After a while he began to take farewell, thanking Pan Stanislav, meanwhile, again for good-will toward his wife, and future care of her.

Pan Stanislav went out with him, sat in a carriage, and started for Buchynek.

On the road he thought of Mashko and his fate; but at the same time he repeated to himself, “I too am a bankrupt!”

And that was true. Besides this, for a certain time some sort of general uncomprehended alarm had tormented him; against this he could not defend himself. Round about he saw disappointment, catastrophes, ruin; and he could not resist the feeling that all these were for him, too, a kind of warning and threat of the future. He proved to himself, it is true, that such fears could not be logically justified; but none the less, the fears did not cease to stick in the bottom of his soul somewhere, and sometimes he said to himself again, “Why should I be the one exception?” Then his heart was straitened with a foreboding of misfortune. This was still worse than those pins which, without wishing it, people, even the most friendly, drove into him by any word, unconsciously. In general, his nerves had suffered recently, so that he had become almost superstitious. He returned daily to Buchynek in alarm, lest something bad might have happened in the house during his absence.

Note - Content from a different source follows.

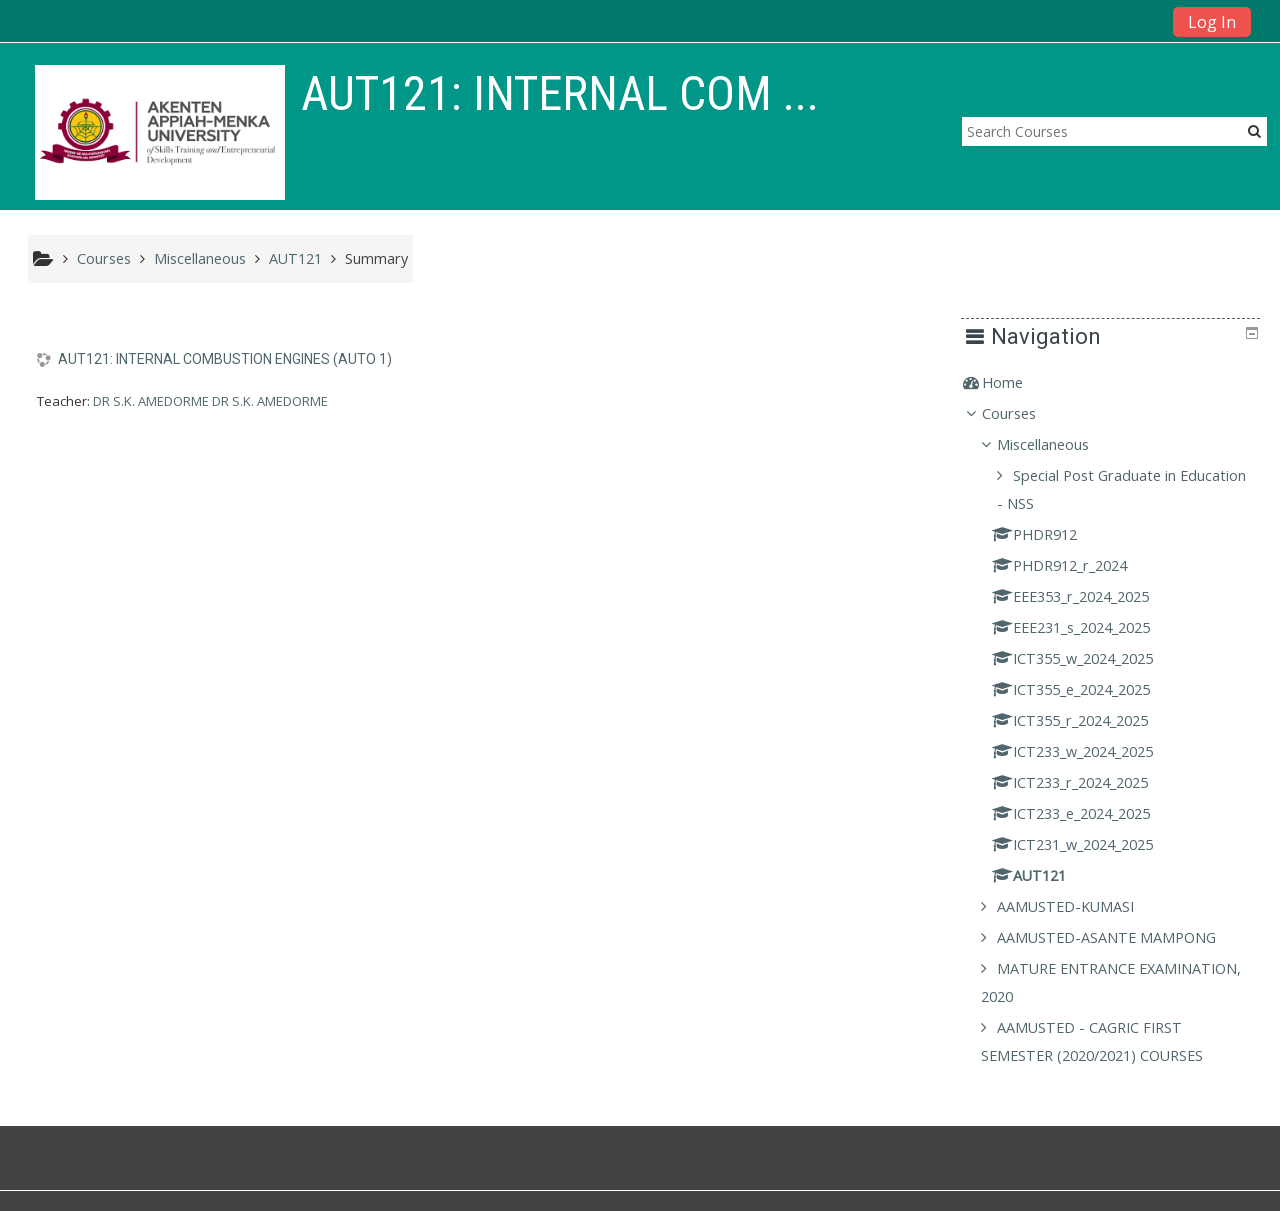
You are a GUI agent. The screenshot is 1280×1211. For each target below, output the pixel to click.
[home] (160, 132)
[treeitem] (1117, 383)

This evening, he returned later than usual because of Mashko’s call, and drove in about the time when real darkness had come. Stepping out before the entrance on the sandy road, which dulled the sound of the carriage, he saw through the window Marynia, Pani Emilia, and the professor sitting near a table in the middle of the parlor. Marynia was laying out patience, and was evidently explaining the play to Pani Emilia, for her head was turned toward her, and she had one finger on the cards. At sight of her Pan Stanislav thought that which for some time he had been repeating mentally, and which filled him at once with a feeling of happiness, and with greater anger at himself: “She is the purest soul that I have met in life.” And with that thought he entered the room.

“Thou art late to-day,” said Marynia, when he raised her hand to his lips with greeting; “but we are waiting for thee with supper.”

“Mashko detained me,” answered he. “What is to be heard here?”

“The same as ever. All happy.”

“And how art thou?”

“As well as a fish!” answered she, joyously, giving him her forehead for a kiss.